Minatitlán. Le soir de vendredi 19 avril, des hommes armés ont interrompu la fête de famille qui se tenait dans l’un des restaurants de Minatitlan, dans l’État de Veracruz. Quatorze personnes ont été assassinées. Les autorités suspectent le Cartel Jalisco Nueva Generación (CJNC) d’être responsable de ce massacre qui serait lié aux affrontements entre les groupes CJNG et Zetas pour le contrôle du trafic de drogue dans la région.

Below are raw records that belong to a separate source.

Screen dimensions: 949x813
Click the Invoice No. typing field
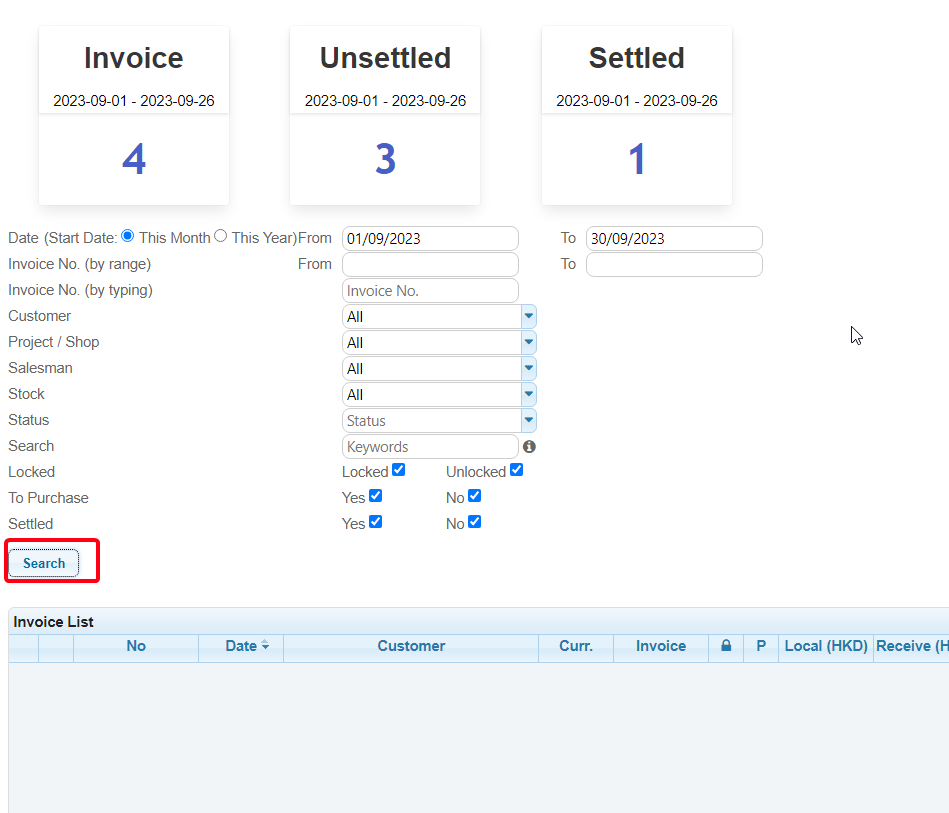pyautogui.click(x=430, y=291)
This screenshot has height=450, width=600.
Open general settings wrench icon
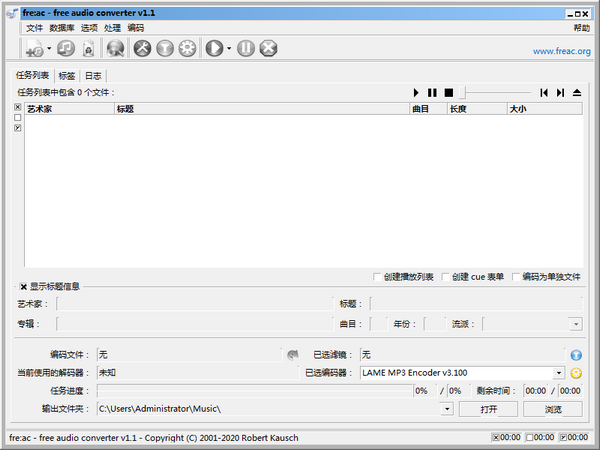coord(142,48)
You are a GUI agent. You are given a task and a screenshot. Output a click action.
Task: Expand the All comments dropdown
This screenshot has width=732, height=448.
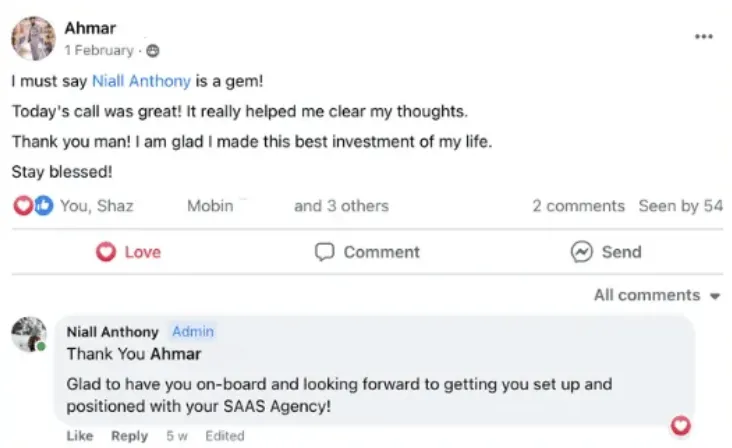tap(657, 295)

Le massacre de Veracruz n’est malheureusement pas un cas isolé. Au cours des trois premiers mois de cette année, près de 8 500 personnes ont été assassinées au Mexique, soit une augmentation de 9 % par rapport à l’année dernière, et un record du début d’année le plus violent de l’histoire du pays1. Cette violence exacerbée est en grande partie due à la dissolution des cartels en groupes armés plus petits et volatiles, ce qui a généré une recrudescence de la concurrence entre groupes et réduit la capacité d’intervention des forces de sécurité. Parallèlement, l’État mexicain et particulièrement ses services de sécurité continuent de faire état de cas de corruption et de connivence avec les acteurs illégaux . sans réformes profondes des institutions de sécurité et de justice du pays, il est probable que l’escalade de violences se poursuive.

Lors de la campagne électorale de 2018, López Obrador avait promis une stratégie radicalement différente à celle de ses prédécesseurs pour affronter le problème endémique de crime organisé au Mexique. S’appuyant sur une plateforme progressiste avec pour slogan “becarios sí, sicarios no” (“oui aux boursiers, non aux tueurs à gage”), l’actuel président s’est engagé à retirer l’armée des régions dévastées par la violence liée aux drogues et à se concentrer sur l’éducation, les programmes sociaux et la création d’emplois. Cependant, en réponse au massacre de Veracruz, AMLO a assuré que la sécurité serait rétablie grâce á l’installation de la Garde Nationale dans la région. Le président a en effet opté pour une militarisation accrue en annonçant dès son entrée en fonction la création de cette nouvelle force de police militarisée. Une telle initiative semble motivée par l’espoir d’obtenir des résultats rapides plutôt que d’assumer la lourde tâche de créer un contrôle efficace des forces de sécurité mexicaines, et pourrait créer un dangereux précédent concernant les pouvoirs constitutionnels conférés aux forces armées du pays2.

Malgré les promesses de López Obrador, le gouvernement n’a donc présenté aucune proposition concrète pour prévenir les violations des droits de l’homme perpétrées par les forces de sécurité et démanteler les organisations criminelles qui les composent. Par ailleurs, le gouvernement a annoncé en février que l’État mettait fin à tout financement des organisations de la société civile. L’incapacité du gouvernement à rétablir et à renforcer les institutions civiles locales a pourtant permis aux groupes criminels de continuer à fonctionner ou de ressurgir de manière encore plus violente.

Perspectives

  • D’après un rapport récent du International Crisis Group3, l’Union et ses Etats membres pourraient contribuer à contrer la violence croissante au Mexique :
  • Recommander au Mexique de reformuler sa ‘guerre contre la drogue’ en un ensemble de conflits armés internes, ce qui permettrait d’instaurer des politiques de sécurité adaptées au niveau régional.
  • Soutenir la réforme du système de sécurité par le biais d’une assistance technique et d’un échange de bonnes pratiques avec les décideurs mexicains, notamment dans le cadre des dialogues politiques sur la sécurité et la justice menés régulièrement entre l’Union et le Mexique.
  • Le Système National de Recherche de Personnes (SNBP) mérite une attention et un soutien particuliers, étant donné son rôle potentiel dans l’établissement de la vérité sur la violence qui a ravagé diverses régions, la restauration de la confiance en l’État et la création d’un nouveau modèle de collaboration avec la société civile.